The Khmer monarchy needed, like all ancient monarchies in the world, an organization with a hierarchical system allowing it to apply the orders: Samdech, Okgna, Chao Poňéa, Préas Luong, Luong, Khun, Moeun, Néay . According to Khin Sok, the Samdech and the Okhna are considered as Moha Montrey, the others are only middle and junior officials.

Noble families were tasked with keeping the Royal Chronicles of Cambodia as can be read from the Khmer inscription K. 380 found on the southern gopura of Preah Vihear. The latter refers to the "families which keep the chronicles of the Kambu family, with the glory of the earthly sovereigns untul Suryavarman I".

=== Oudong era: the Thai substitution ===
After the fall of Angkor in 1431, the Siamese recorded their earliest extensive descriptions of its own nobility inspired by the Khmer nobility in the administrative reforms introduced in 1448 by King Borommatrailokanat of Ayutthaya, which by then had become the dominant polity in the region, substituting the influence of the Angkorian empire.

=== Chaktomuk era: limited French influence ===
The most lasting influence of the French protectorate on the Cambodian nobility was mostly due to the Orientalists, who, in their overwhelming majority, persist in arguing that Khmer nobility does not exist, in as much as it does not match the Western understanding of nobility as understands in terms of lineage and stability. Thus, French navy officer Albert Bouinais famously stated, "there is no hereditary nobility in Cambodia, lest we assimilate the preah or the brahmin to any such nobility".
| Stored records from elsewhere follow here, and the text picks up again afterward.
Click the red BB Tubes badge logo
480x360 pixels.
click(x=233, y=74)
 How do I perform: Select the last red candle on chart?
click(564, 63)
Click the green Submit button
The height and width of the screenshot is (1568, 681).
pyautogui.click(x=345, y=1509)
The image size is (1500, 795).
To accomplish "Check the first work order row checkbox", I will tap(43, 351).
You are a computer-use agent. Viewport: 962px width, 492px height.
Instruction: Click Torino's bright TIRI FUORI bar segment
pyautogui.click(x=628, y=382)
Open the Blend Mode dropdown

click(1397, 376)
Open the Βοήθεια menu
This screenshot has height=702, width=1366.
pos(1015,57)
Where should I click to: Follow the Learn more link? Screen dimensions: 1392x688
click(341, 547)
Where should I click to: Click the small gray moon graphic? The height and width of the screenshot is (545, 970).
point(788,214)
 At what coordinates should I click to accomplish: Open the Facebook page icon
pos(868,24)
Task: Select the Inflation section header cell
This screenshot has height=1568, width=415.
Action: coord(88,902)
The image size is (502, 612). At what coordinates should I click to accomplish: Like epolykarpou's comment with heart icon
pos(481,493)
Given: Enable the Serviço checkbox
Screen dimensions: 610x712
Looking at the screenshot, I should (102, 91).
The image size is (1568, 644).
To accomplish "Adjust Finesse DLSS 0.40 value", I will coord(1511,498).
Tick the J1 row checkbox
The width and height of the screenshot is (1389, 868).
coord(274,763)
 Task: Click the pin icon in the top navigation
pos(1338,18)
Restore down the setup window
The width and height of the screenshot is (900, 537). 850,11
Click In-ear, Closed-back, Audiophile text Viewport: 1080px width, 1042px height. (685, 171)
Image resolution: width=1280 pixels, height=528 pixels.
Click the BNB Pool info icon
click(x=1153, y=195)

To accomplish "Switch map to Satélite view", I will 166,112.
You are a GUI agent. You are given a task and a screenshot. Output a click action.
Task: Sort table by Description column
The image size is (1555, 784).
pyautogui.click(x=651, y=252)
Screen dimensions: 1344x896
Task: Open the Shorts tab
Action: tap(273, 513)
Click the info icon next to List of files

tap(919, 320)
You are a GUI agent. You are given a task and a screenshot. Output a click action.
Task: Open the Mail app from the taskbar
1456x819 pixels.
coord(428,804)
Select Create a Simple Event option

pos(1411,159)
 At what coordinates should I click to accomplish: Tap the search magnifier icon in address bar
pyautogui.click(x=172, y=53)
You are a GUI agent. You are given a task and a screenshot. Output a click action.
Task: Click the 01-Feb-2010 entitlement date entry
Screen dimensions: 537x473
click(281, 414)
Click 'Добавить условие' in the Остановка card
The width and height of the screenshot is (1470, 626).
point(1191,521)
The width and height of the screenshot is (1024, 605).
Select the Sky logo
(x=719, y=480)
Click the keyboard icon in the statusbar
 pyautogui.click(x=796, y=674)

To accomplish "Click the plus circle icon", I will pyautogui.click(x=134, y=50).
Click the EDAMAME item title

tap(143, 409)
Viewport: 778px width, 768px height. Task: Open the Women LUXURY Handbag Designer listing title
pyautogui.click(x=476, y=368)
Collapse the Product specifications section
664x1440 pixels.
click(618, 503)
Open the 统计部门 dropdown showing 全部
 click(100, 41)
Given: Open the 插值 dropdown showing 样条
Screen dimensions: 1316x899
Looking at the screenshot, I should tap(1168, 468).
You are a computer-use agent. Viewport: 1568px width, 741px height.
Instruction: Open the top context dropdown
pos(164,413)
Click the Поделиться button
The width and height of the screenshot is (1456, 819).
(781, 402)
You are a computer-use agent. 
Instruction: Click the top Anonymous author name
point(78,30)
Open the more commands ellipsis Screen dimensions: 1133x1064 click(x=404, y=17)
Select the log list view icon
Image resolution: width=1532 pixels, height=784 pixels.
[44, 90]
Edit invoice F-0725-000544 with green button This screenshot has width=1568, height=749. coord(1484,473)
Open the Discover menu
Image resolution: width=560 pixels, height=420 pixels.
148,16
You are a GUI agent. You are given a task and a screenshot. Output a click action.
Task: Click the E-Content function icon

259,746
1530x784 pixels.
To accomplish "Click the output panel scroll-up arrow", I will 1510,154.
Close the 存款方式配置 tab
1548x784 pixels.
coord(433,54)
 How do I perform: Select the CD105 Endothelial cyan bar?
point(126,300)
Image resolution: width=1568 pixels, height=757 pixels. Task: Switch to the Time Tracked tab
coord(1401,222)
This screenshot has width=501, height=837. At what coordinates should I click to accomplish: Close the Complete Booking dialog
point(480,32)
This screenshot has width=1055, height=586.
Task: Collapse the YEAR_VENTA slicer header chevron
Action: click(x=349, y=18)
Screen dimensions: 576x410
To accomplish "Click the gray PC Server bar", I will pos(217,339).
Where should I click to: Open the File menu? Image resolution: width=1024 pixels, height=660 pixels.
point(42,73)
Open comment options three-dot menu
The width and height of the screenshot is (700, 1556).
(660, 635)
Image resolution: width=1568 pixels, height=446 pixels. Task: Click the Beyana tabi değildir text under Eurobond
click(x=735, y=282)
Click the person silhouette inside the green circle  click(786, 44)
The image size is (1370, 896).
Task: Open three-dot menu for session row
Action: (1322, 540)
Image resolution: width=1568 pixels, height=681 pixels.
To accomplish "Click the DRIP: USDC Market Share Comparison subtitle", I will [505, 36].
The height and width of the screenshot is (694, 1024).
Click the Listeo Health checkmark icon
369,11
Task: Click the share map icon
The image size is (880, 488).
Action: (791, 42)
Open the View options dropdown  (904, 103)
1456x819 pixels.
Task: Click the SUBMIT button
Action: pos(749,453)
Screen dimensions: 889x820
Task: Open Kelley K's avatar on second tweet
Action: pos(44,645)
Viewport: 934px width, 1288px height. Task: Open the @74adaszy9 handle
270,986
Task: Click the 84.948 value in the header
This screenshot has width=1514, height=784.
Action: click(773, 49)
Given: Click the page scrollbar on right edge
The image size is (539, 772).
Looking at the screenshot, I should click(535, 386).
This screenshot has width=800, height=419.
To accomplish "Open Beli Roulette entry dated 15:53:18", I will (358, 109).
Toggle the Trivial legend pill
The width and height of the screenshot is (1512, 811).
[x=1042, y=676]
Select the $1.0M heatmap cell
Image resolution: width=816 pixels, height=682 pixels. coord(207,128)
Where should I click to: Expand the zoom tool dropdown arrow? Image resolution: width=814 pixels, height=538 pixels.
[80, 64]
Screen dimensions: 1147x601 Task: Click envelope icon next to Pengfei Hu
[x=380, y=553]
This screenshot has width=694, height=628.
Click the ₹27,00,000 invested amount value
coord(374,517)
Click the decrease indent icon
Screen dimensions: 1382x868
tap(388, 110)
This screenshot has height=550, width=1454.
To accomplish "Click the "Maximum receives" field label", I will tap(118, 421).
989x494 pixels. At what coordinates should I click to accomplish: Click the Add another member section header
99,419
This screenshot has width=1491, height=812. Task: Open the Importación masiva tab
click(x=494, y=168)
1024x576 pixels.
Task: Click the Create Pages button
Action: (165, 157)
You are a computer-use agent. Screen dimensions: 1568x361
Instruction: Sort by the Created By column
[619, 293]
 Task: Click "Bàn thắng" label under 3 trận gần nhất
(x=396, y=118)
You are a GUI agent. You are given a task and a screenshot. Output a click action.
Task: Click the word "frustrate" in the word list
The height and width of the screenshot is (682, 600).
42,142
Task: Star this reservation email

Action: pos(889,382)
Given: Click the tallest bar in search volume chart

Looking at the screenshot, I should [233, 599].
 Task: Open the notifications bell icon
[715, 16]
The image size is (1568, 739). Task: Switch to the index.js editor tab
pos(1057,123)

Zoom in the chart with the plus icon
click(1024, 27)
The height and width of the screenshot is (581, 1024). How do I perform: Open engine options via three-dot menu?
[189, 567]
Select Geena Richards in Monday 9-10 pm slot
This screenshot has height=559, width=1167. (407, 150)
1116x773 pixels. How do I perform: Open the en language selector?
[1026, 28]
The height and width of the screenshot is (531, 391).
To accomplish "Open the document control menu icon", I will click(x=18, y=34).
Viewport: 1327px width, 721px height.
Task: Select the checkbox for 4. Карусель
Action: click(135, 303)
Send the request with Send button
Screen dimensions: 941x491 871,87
As the French authorities supported the extension of the Kingdom of Cambodia and the return of the Western provinces of Cambodia around Siem Reap and Battambang, it faced the opposition of the Thai nobility and in particular the House of Abhaiwongse which governed the parts of Cambodia. This aninomisty lasted until the last Franco-Thai War and even beyond Cambodian Independence, as the House of Abhaiwongse gave its support to the Khmer Issarak and later even the Khmer Rouge in an attempt to reclaim its lost territories.

=== Contemporary nobility: the revival of the Oknha ===
Since the restoration of the Kingdom of Cambodia in the 1990s, royal titles have been given once again. While many members of the Khmer nobility where decimated under the Khmer Rouge terror, or forced into exile, many such as a King Norodom Sihanouk or Queen Monique returned to their homeland.

Among the many titles, the title of Oknha has known a particular revival as the awarding of this title has enable Cambodia to restore an elite class in its kingdom, while some have been critical of a certain form of ploutarchy as titles were being sold.

== Titles ==

=== Samdech ===

Samdech is a Cambodian honorific bestowed by the King of Cambodia to individuals deemed to have made significant contributions to the nation.

=== Montrey ===
The word Montrey has several meanings in Cambodian: an intellectual or one who has knowledge or one who runs a state affair or one who has honor or one who has simply distinguished himself from the Reastr (man of the people) by his title of dignity. A Montrey is a state of mind or mentality. He belongs to an intrinsically different group from the Reastr. The Montreys form themselves into a closed social category based on power and practice endogamy within the group.

=== Oknha ===

Oknha (Khmer: ឧកញ៉ា, Ŏknha [ʔok.ɲaː]) is a Khmer honorific. It has different meanings depending on the period it was used.